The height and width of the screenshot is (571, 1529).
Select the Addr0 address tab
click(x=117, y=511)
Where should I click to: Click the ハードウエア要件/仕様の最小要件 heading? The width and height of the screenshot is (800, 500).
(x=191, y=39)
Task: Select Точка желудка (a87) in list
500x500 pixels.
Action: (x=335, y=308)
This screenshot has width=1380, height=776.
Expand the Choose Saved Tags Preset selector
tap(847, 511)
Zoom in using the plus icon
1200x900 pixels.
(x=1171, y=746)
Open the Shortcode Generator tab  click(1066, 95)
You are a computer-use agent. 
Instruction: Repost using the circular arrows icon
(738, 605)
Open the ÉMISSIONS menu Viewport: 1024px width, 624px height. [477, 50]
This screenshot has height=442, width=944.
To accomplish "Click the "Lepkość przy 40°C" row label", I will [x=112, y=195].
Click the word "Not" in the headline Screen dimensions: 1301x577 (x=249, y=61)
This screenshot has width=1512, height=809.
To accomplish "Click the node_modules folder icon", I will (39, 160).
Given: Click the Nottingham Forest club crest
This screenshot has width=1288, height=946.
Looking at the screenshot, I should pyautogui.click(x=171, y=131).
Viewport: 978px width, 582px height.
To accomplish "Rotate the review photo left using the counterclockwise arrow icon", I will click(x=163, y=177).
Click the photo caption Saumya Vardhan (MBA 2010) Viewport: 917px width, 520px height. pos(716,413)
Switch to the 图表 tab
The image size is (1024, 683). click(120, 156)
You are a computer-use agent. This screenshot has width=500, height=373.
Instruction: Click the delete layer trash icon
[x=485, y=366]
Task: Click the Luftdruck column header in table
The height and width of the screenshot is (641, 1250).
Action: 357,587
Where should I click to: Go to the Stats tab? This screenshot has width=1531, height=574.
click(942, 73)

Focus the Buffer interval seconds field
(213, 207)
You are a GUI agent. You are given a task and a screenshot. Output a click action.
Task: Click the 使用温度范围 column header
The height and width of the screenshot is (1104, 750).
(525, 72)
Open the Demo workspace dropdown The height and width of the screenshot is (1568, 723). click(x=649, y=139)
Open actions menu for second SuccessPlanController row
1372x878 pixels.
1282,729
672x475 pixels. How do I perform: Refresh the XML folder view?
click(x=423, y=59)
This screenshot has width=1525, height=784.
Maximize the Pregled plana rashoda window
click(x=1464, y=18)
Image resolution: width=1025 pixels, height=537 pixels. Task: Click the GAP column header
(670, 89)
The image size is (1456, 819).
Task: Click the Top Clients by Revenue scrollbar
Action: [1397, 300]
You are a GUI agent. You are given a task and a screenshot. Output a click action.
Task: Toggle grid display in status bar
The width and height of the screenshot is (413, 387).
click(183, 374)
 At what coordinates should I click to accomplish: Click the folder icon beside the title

================================

» REQUIRED ACTION
Read the data above and pull out each line that holds the string "computer".

» OUTPUT FOR THIS TASK
You are a computer-use agent. 
You are a computer-use agent. This screenshot has width=500, height=373.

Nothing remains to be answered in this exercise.